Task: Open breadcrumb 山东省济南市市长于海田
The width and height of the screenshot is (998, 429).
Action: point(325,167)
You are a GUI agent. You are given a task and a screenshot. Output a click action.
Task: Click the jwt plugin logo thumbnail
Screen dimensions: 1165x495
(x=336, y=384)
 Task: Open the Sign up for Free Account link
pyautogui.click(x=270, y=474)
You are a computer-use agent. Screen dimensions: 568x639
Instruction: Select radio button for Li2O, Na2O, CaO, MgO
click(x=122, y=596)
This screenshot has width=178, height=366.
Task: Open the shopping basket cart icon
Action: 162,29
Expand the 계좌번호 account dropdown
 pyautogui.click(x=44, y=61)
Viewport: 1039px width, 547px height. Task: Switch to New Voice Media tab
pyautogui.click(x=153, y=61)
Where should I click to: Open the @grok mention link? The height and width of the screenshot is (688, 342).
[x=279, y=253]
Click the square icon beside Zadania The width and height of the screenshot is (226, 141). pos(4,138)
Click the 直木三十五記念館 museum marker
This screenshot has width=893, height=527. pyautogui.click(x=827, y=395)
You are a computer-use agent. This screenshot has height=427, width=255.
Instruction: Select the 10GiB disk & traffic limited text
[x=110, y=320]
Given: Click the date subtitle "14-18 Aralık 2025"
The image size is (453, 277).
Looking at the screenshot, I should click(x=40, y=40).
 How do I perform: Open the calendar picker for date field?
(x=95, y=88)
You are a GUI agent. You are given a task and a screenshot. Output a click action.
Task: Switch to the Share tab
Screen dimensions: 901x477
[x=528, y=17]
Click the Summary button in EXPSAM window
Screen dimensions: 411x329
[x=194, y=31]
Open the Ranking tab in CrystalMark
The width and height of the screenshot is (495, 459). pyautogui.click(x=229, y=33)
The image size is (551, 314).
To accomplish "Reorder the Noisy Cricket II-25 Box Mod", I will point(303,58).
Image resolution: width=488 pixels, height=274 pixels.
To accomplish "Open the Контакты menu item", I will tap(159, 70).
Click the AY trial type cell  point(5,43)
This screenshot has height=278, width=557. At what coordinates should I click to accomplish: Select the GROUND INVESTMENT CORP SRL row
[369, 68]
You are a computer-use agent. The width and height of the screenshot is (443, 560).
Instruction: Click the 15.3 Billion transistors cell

## [Task brief]
Reproduce the listing word for word, from its first line through the line containing "This screenshot has width=893, height=527.", with both of those lines included.

## [Task result]
Task: Open breadcrumb 山东省济南市市长于海田
The width and height of the screenshot is (998, 429).
Action: point(325,167)
You are a GUI agent. You are given a task and a screenshot. Output a click action.
Task: Click the jwt plugin logo thumbnail
Screen dimensions: 1165x495
(x=336, y=384)
 Task: Open the Sign up for Free Account link
pyautogui.click(x=270, y=474)
You are a computer-use agent. Screen dimensions: 568x639
Instruction: Select radio button for Li2O, Na2O, CaO, MgO
click(x=122, y=596)
This screenshot has width=178, height=366.
Task: Open the shopping basket cart icon
Action: 162,29
Expand the 계좌번호 account dropdown
 pyautogui.click(x=44, y=61)
Viewport: 1039px width, 547px height. Task: Switch to New Voice Media tab
pyautogui.click(x=153, y=61)
Where should I click to: Open the @grok mention link? The height and width of the screenshot is (688, 342).
[x=279, y=253]
Click the square icon beside Zadania The width and height of the screenshot is (226, 141). pos(4,138)
Click the 直木三十五記念館 museum marker
This screenshot has width=893, height=527. pyautogui.click(x=827, y=395)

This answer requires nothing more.